Anything you see in IOS is akin to a song that would hear in a movie or a TV
Show - hundreds of hours, if not thousands, have gone into ensuring the
legality/coverage of all of the major elements that you see there.

Don't for a second believe that Apple didn't already have a negotiating
position, and value, and best-negotiable-alternative (BNA) identified prior to
placing that swiss clock into IOS.

This isn't their first, second, or even hundredth time at this particular
rodeo.

The games that HTC/Google/Motorola/Apple/Samsung are also, all playing out
according to a well known IP strategy. Each of the parties is acquiring IP,
establishing their patent positions/strength, going to court where needed, and
engaging in settlements likewise.

At the level which these companies play - their is no "Steal", simply a
stronger (or weaker) game theoretic negotiating position which plays out...

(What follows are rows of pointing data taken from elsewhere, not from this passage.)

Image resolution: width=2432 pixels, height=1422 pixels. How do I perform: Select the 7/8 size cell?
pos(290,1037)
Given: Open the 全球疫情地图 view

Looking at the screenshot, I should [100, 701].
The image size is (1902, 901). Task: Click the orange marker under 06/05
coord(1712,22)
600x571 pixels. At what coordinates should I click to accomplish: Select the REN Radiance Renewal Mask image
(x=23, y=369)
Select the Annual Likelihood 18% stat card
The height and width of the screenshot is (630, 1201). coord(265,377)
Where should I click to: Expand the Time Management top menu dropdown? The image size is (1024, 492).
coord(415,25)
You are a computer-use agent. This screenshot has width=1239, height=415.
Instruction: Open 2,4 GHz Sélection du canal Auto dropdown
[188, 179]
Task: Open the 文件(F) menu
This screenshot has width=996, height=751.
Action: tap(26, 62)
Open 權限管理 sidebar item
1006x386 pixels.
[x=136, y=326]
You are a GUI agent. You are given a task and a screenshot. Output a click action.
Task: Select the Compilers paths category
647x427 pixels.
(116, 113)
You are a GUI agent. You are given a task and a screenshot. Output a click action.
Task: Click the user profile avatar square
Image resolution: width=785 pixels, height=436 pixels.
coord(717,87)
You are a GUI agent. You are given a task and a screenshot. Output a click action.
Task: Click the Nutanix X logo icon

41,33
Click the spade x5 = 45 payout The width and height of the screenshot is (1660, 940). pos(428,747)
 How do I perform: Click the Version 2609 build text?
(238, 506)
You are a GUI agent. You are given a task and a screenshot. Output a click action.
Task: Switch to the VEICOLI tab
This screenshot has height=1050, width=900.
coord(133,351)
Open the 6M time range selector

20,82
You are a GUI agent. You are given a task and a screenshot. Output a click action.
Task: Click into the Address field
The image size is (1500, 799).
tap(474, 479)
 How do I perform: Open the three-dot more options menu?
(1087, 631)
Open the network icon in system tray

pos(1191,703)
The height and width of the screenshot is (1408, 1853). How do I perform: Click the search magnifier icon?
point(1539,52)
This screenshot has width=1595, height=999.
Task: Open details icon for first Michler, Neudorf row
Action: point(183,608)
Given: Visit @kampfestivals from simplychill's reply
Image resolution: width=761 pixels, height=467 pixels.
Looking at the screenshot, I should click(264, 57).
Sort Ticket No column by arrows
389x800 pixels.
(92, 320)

Anybody how has legal bills in excess of $100 million a year has left the
realm of good/bad, and moved into win/lose/profit/loss.

------
esolyt
Apple's press statement:

[http://www.apple.com/pr/library/2012/11/11HTC-and-Apple-
Sett...](http://www.apple.com/pr/library/2012/11/11HTC-and-Apple-Settle-
Patent-Dispute.html)

------
codeulike
After the recent management reshuffle, could this be a sign of Apple backing
away from all the patent crazyness? The article implies the settlement was
two-way and not very big.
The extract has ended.